- Born: Ian Frederic Hay Davison 30 June 1931 Hillingdon, Middlesex, England
- Died: 20 September 2022 (aged 91) Bath, Somerset, England
- Education: Dulwich College; London School of Economics; University of Michigan;
- Employers: Tansley Witt; Arthur Andersen; Department of Trade and Industry; Lloyd's of London; Accounting Standards Committee; Newspaper Publishing; Storehouse;

= Ian Hay Davison =

British accountant, businessman and bell ringer (1931–2022)

Ian Frederic Hay Davison (30 June 1931 – 20 September 2022) was a British accountant, businessman and bell ringer.

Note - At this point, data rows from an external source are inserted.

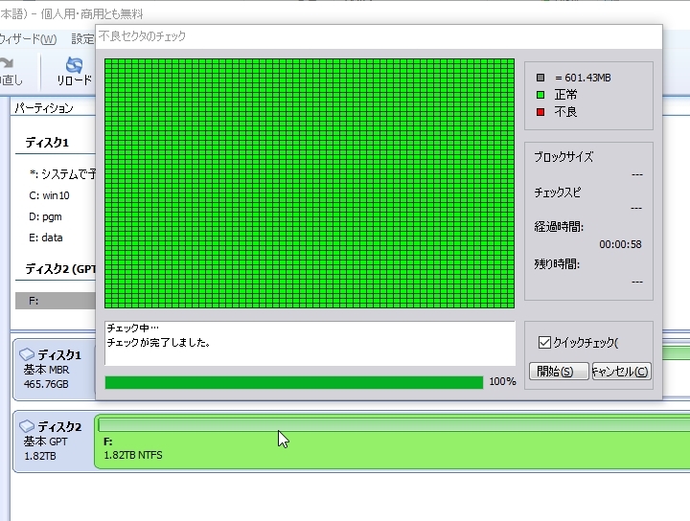Click the やり直し (Redo) toolbar icon
Image resolution: width=690 pixels, height=521 pixels.
tap(10, 67)
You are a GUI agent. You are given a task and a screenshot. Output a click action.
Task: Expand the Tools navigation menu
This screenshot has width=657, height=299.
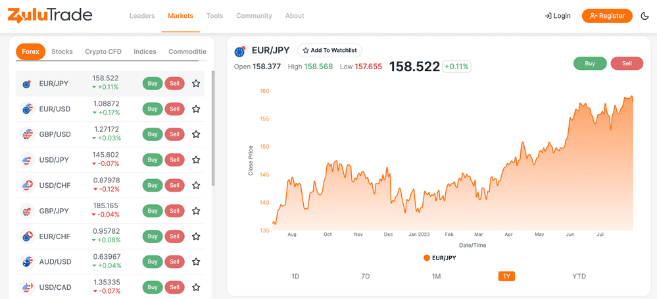(x=214, y=16)
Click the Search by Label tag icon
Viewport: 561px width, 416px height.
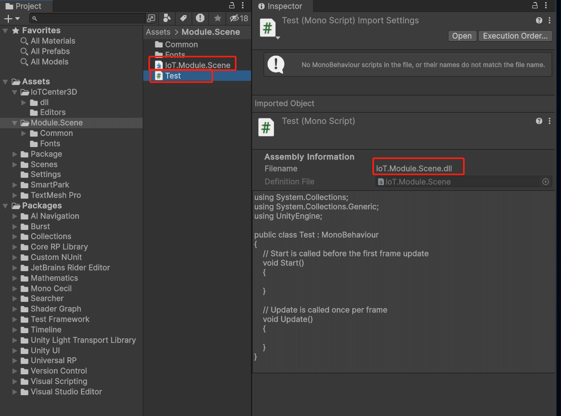[x=183, y=18]
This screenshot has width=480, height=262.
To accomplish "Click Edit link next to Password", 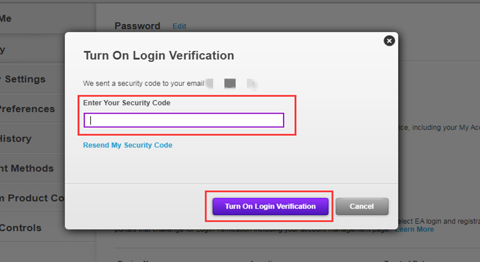I will (180, 26).
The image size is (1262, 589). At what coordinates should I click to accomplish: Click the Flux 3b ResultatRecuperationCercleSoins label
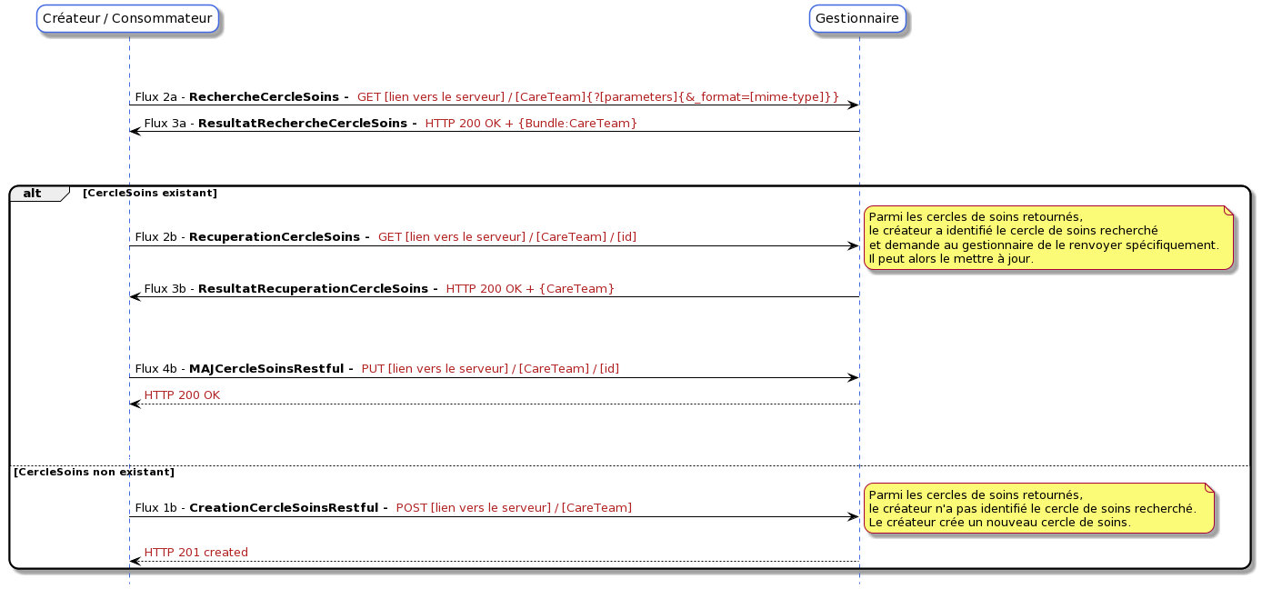point(291,289)
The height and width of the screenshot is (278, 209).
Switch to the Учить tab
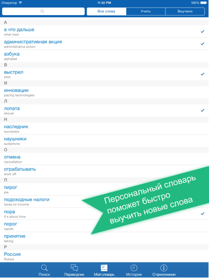146,12
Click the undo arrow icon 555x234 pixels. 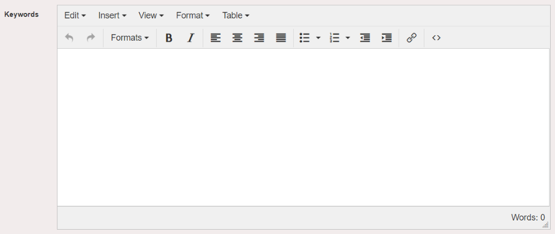(69, 38)
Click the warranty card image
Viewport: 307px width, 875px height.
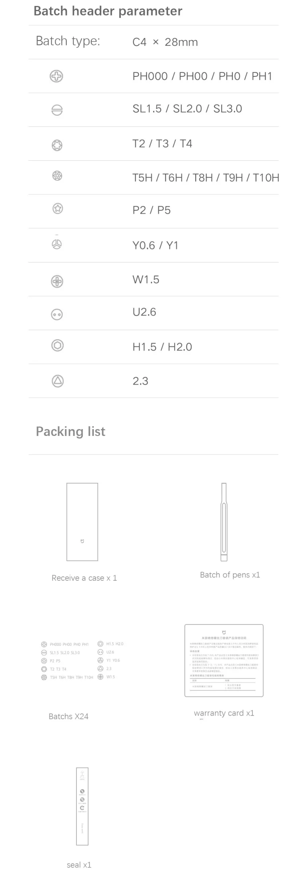pyautogui.click(x=224, y=661)
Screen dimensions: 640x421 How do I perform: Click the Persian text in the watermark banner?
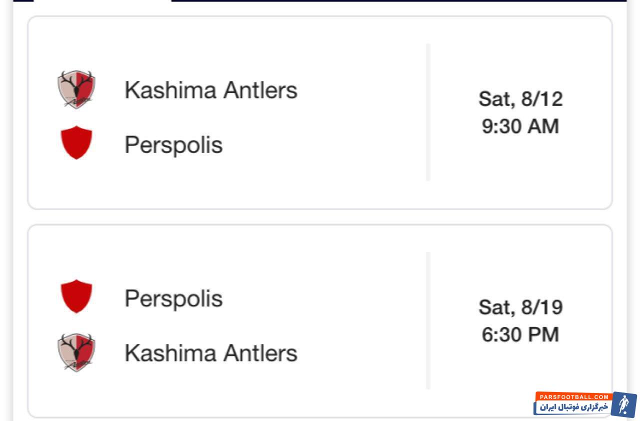[574, 407]
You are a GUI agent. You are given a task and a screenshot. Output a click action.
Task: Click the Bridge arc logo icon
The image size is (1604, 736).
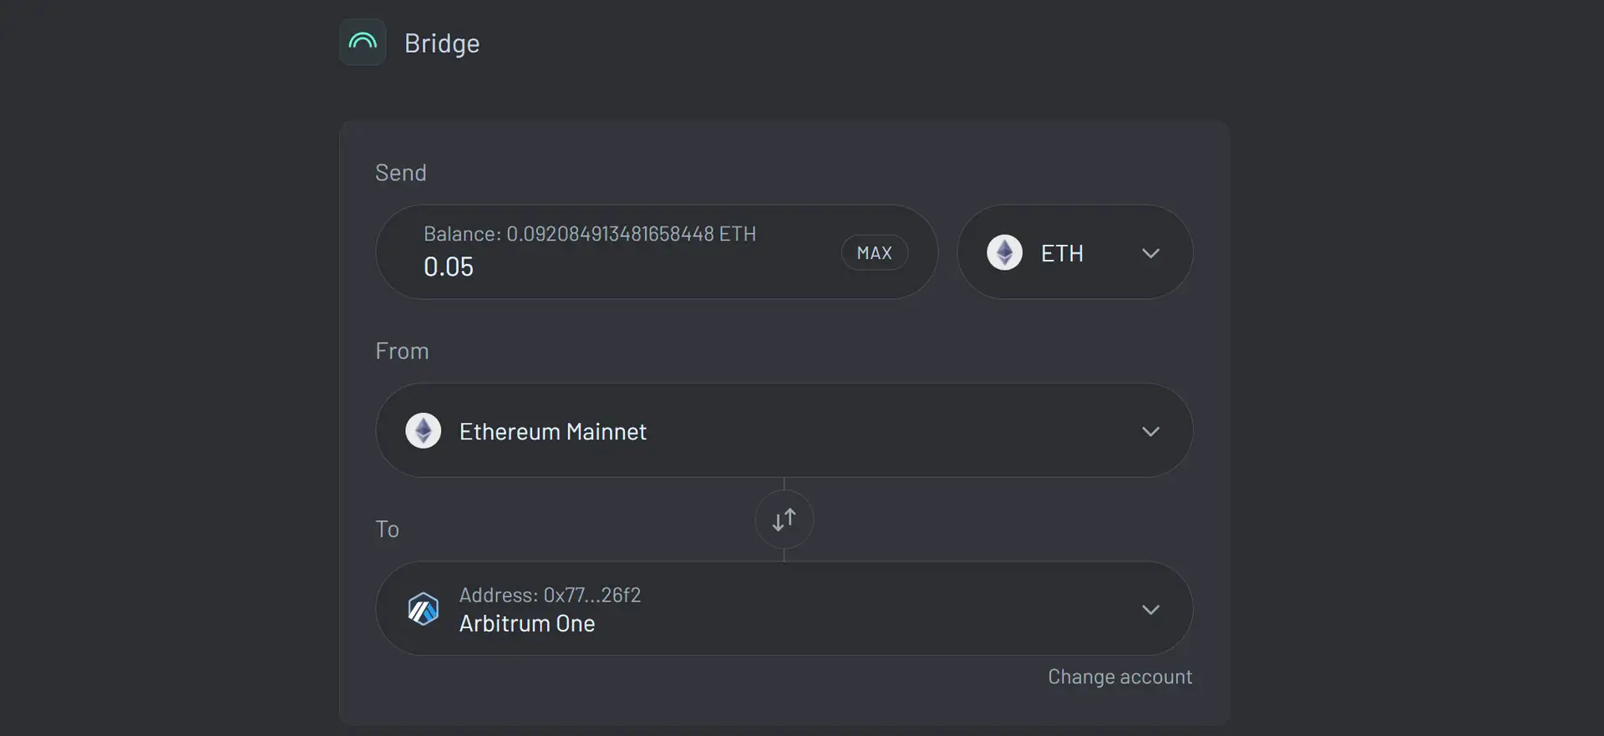pyautogui.click(x=363, y=42)
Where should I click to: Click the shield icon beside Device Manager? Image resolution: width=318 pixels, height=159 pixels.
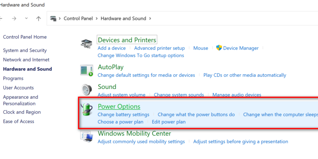click(219, 48)
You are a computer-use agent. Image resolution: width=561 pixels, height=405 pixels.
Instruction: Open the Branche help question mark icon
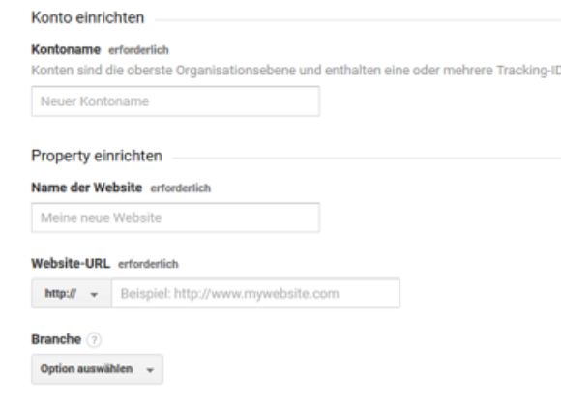tap(95, 340)
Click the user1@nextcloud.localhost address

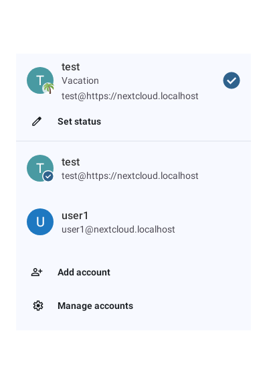(x=118, y=229)
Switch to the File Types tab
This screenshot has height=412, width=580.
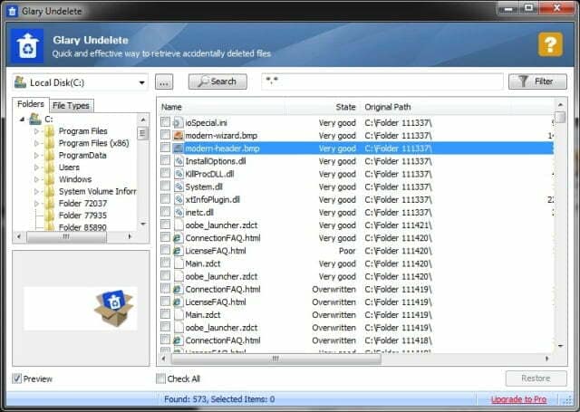(70, 106)
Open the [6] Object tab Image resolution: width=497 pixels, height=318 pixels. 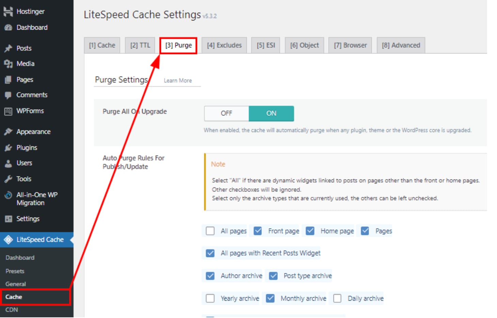click(304, 45)
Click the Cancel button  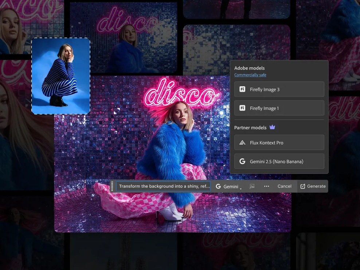(x=284, y=186)
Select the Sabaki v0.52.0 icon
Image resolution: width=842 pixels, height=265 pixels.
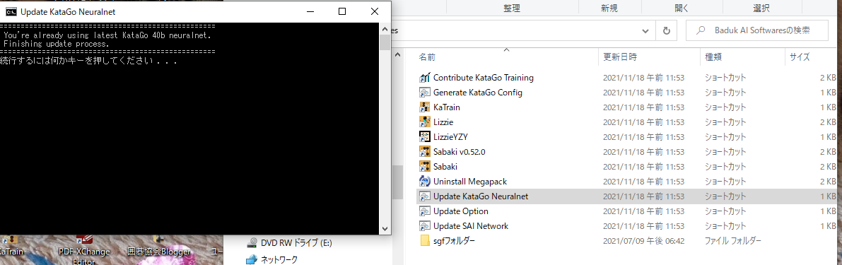pos(425,152)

He was the chief executive of Lloyd's of London from 1982 and helped to reform the insurer.

In 1988, he led a report on the management and operations of the Hong Kong Stock Exchange, following its closure during the Black Monday crash of 1987. Defects were found and reforms recommended.

In 1998, the Institute of Chartered Accountants in England and Wales recognised him with the Founding Societies’ Centenary Award for his outstanding contributions.

Davison campaigned to reopen Templecombe railway station and became an enthusiastic bell ringer.

Davison died at his home in Bath, Somerset, on 20 September 2022, aged 91.